Although the Orange Tree is no longer part of the Arts Council national portfolio, they did receive a small emergency grant, as well as support from Richmond Council.

A vote of confidence from customers

But Paul reserves his greatest thanks to the Orange Tree's supporters and audiences. "Three quarters of the money on ticket sales from March to September was either simply donated to us or the audience members were happy for us to hold it and keep it until they can come back. The vote of confidence that gave us was incredible. Hugely moving."

When the theatre does open, Paul is planning to return to the productions they had to abandon when the country went into lockdown. "We had a play called Last Easter by Bryony Lavery which we had to abandon. It's a wonderful play about four theatre people dealing with a crisis when one of them gets ill.
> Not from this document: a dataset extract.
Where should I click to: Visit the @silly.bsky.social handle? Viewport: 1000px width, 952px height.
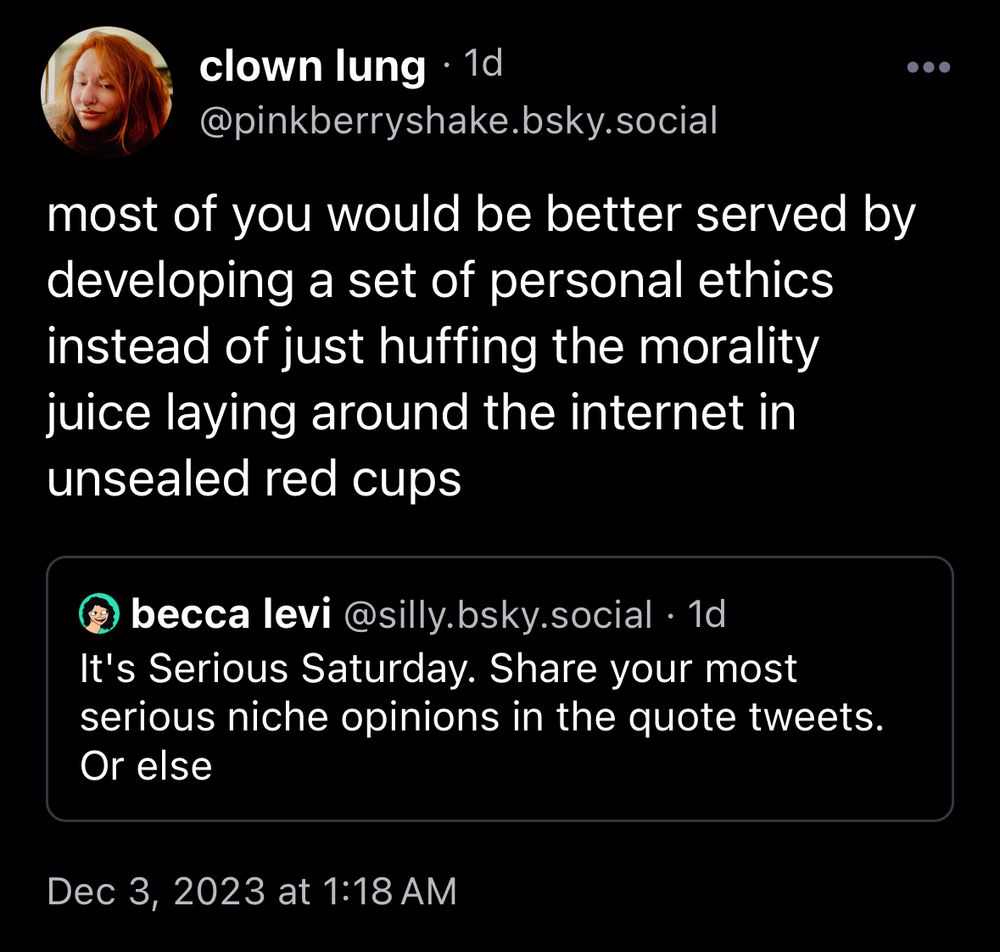(x=497, y=615)
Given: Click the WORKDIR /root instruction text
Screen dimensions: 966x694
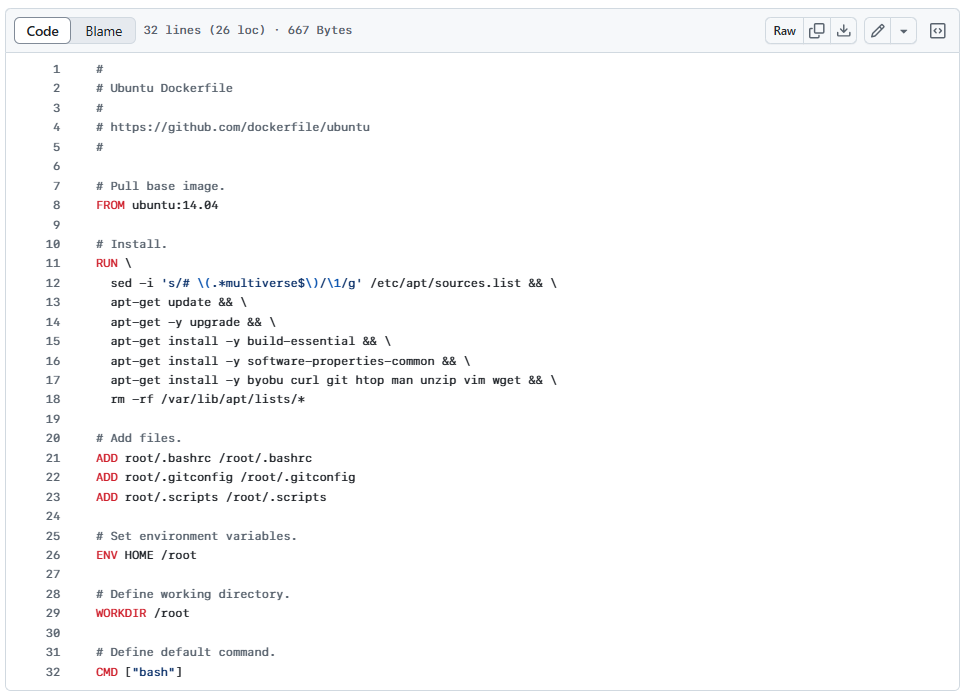Looking at the screenshot, I should tap(142, 613).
Optimism about the 'incredible space' returning

"I was due to revive a Terence Rattigan , While The Sun Shines. It's set in the war and is about people rallying round and the Blitz spirit. They both seem right for our times. We still don't know exactly what we'll be able to do and when, but I am feeling optimistic, very optimistic."

Paul is looking forward to the theatre coming back to life: "That incredible space, which has a touch of magic to it because it's somehow simple and unaffected and you are always in the room with the audience and actors together. It's the oldest form of theatre - gather round and we'll tell you a story."
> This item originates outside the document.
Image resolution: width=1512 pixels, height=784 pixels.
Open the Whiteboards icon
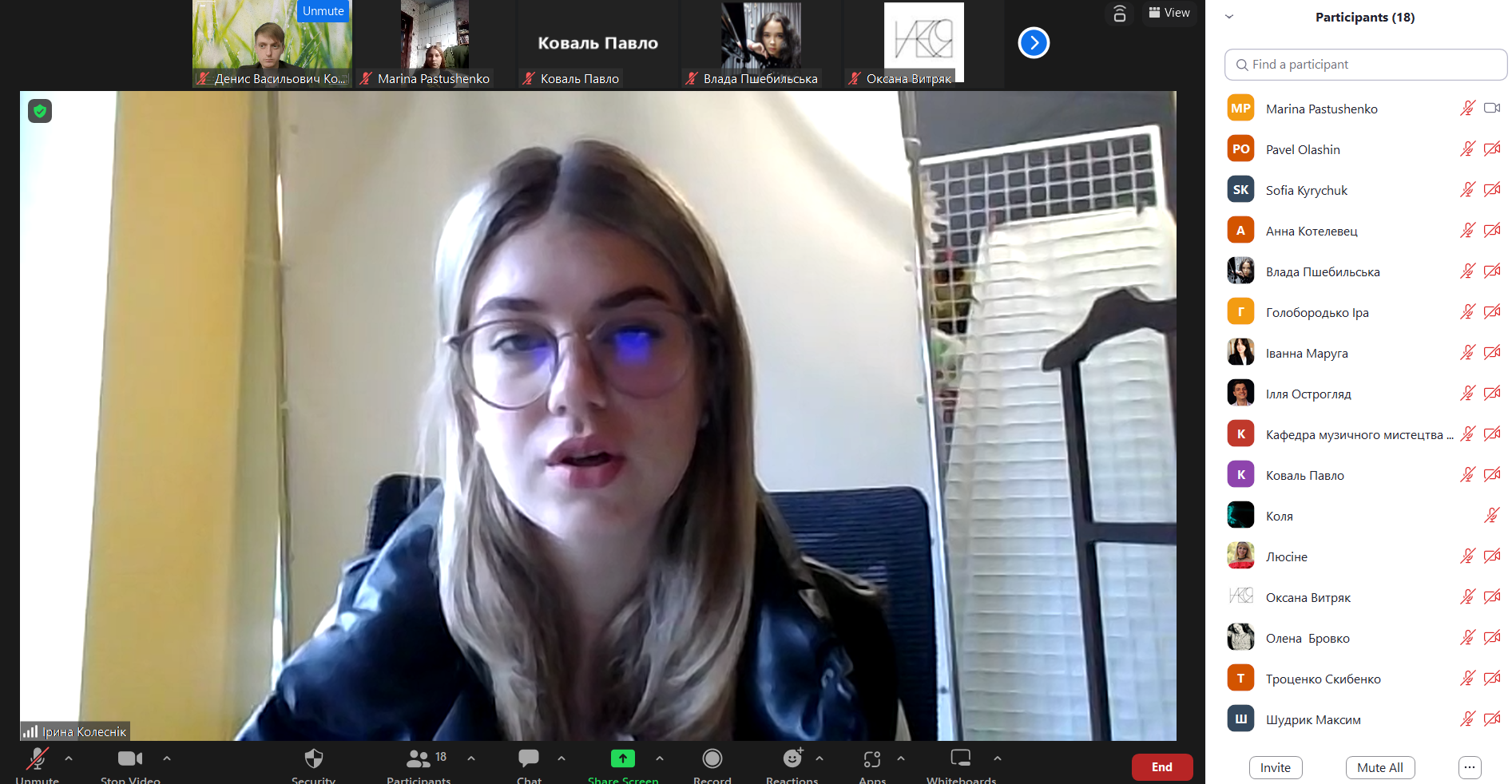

He recounts a moment recently when he sat alone in the auditorium. "Without 180 people it's just the deadest place. It needs the audience. We need our audience back. But only when it's safe."

History of the Orange Tree

The Orange Tree was founded in 1971 by husband and wife team, artistic director Sam Walters and actor Auriol Smith. It started life in a small room above the Orange Tree pub, when the audience were seated on six church pews.

It's innovative approach and the quality of its productions attracted strong reviews, and audiences would queue on the stairs for tickets.

It became clear the theatre needed more space and by 1991 was able to move across the road to a former Victorian school house, its present home. £750,000 was raised for the conversion through an appeal by Richmond residents Sir Richard and Lady Attenborough.

It was vital to keep the very special, intimate atmosphere of the original theatre in the new space. The solution was a theatre in-the-round, with a small stage surrounded by seating for 180 people. Superfan Matthew Rees wrote in the Ham Life blog: "…the atmosphere is very intimate, particularly when the cast join the audience during the show, as they did in the auction scene in The Skin Game. In one play, about the Vietnam War, the on-stage discussion opened up to include the audience and I joined in!"

Paul Miller is the theatre's second artistic director. He was previously associate director at Sheffield's Crucible Theatre and took over when Sam Walters, the UK's longest running artistic director, retired in 2014.

The Orange Tree has pioneered new work as well as putting on classics. Since 2014 the theatre has won numerous awards, including ten Off West End Awards (known as Offies), five UK Theatre Awards and was the London regional winner of the UK's Most Welcoming Theatre Awards in 2017.